Secondary Objective: 200+ more victory points than your opponents.
Tertiary Objective: Control more terrain pieces than your opponents (via scoring units in/touching the terrain).
Tactical Bonuses for rendering all enemy Troops non-scoring; having no units in your starting deployment zone.
Different area of the hall, but still a lot of buildings (and nothing like a forest to be seen). Our opponents assembled a wall of level 2 & 3 area terrain across the middle of the board, with a large building sitting in the center (and holding the objective). Some nice building placement gave them overwatch-like positioning for their Devestator squads, which kept our vehicles pinned down.
Our table had a road (in segments) and a large gold spaceship on it. By agreement with our opponents, we put these under the table; it was a crowded table to begin with, and the road in particular is extremely awkward to play on/around.
Note to self: MUST play Tau more aggressively!
Deployment and Tactical Considerations
Our opponents won the “Choose Side” roll, and stayed on their side of the table (which also had better terrain for them). We held our Crisis teams and Jon’s commander in Reserve for Deep Strike (thinking about their Whirlwind); they did the same with their Terminators. The Kroot and the Stealth Team infiltrated.

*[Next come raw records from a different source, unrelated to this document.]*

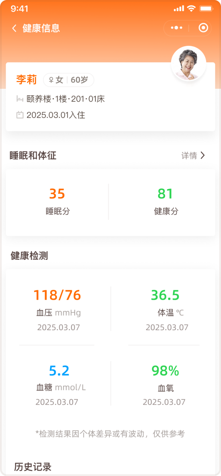Select the 睡眠分 score of 35
This screenshot has width=221, height=476.
[57, 201]
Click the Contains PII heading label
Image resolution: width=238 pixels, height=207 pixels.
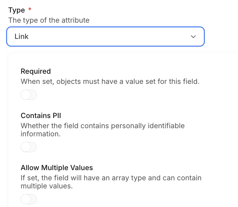pyautogui.click(x=41, y=116)
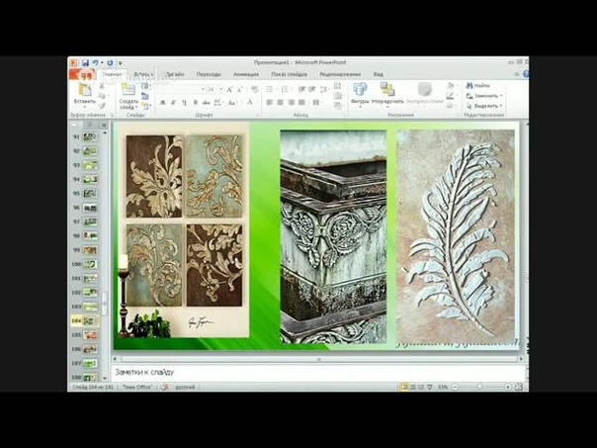Open the Анимация ribbon tab
The height and width of the screenshot is (448, 597).
click(x=246, y=74)
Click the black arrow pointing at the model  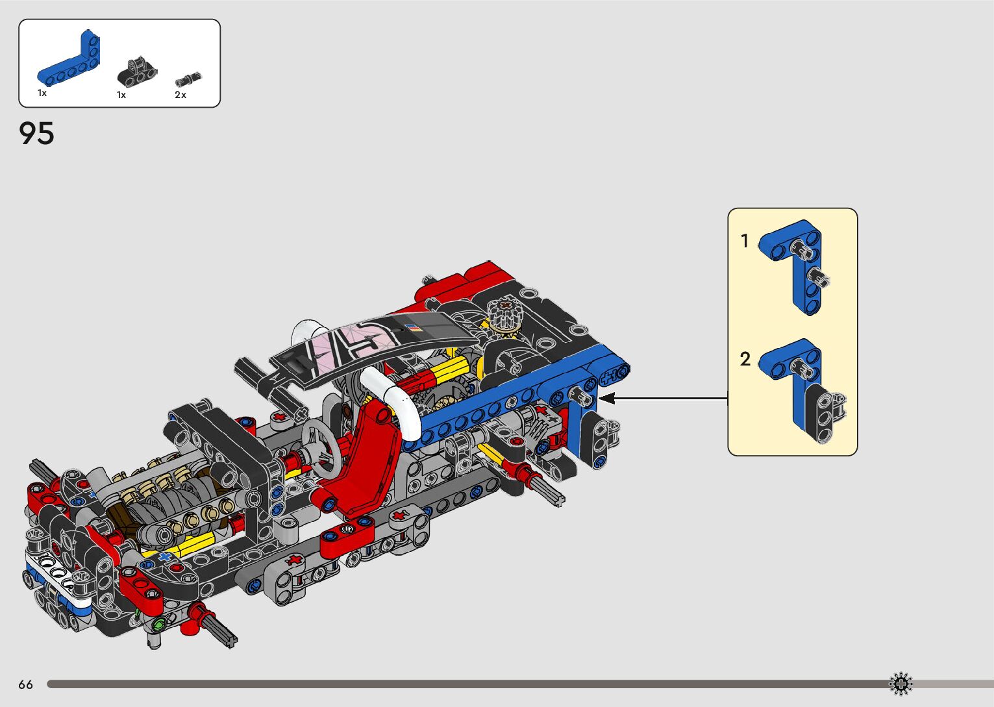pyautogui.click(x=662, y=398)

First, we mis-read the mission. EACH player was supposed to choose a Combat Engineer unit; we only chose 1 (my Stealth Suits), while they chose their Terminator squad. When we discovered the error in Round 2 (after the Stealth Suits were dead, and before the Terminators arrived), it seemed too late to fix the problem.

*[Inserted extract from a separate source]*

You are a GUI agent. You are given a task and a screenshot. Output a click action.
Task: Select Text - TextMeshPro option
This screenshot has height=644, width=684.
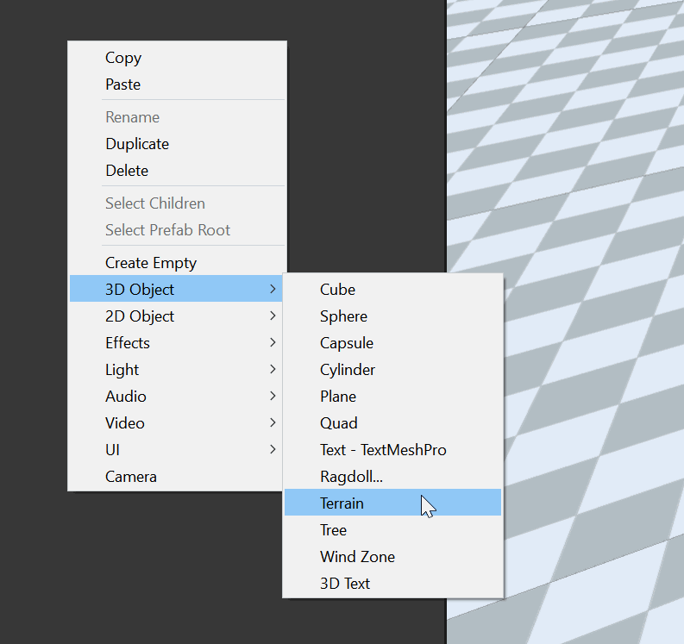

Second, we were out-deployed: the large building in the middle gave the Death Company all the cover they could ever want for advancing on our lines, while the over-watch like positions gave their heavy weapons pretty good fields of fire, which kept our vehicles pinned down.
Third, I placed the Stealths badly AGAIN, as will become apparent.
If the above lacks resemblance to “tactical considerations,” that’s appropriate – I did not keep the mission objectives or LoS in mind during terrain placement OR deployment. And we suffered for it.
(I neglected pictures of Turn 1; my apologies.)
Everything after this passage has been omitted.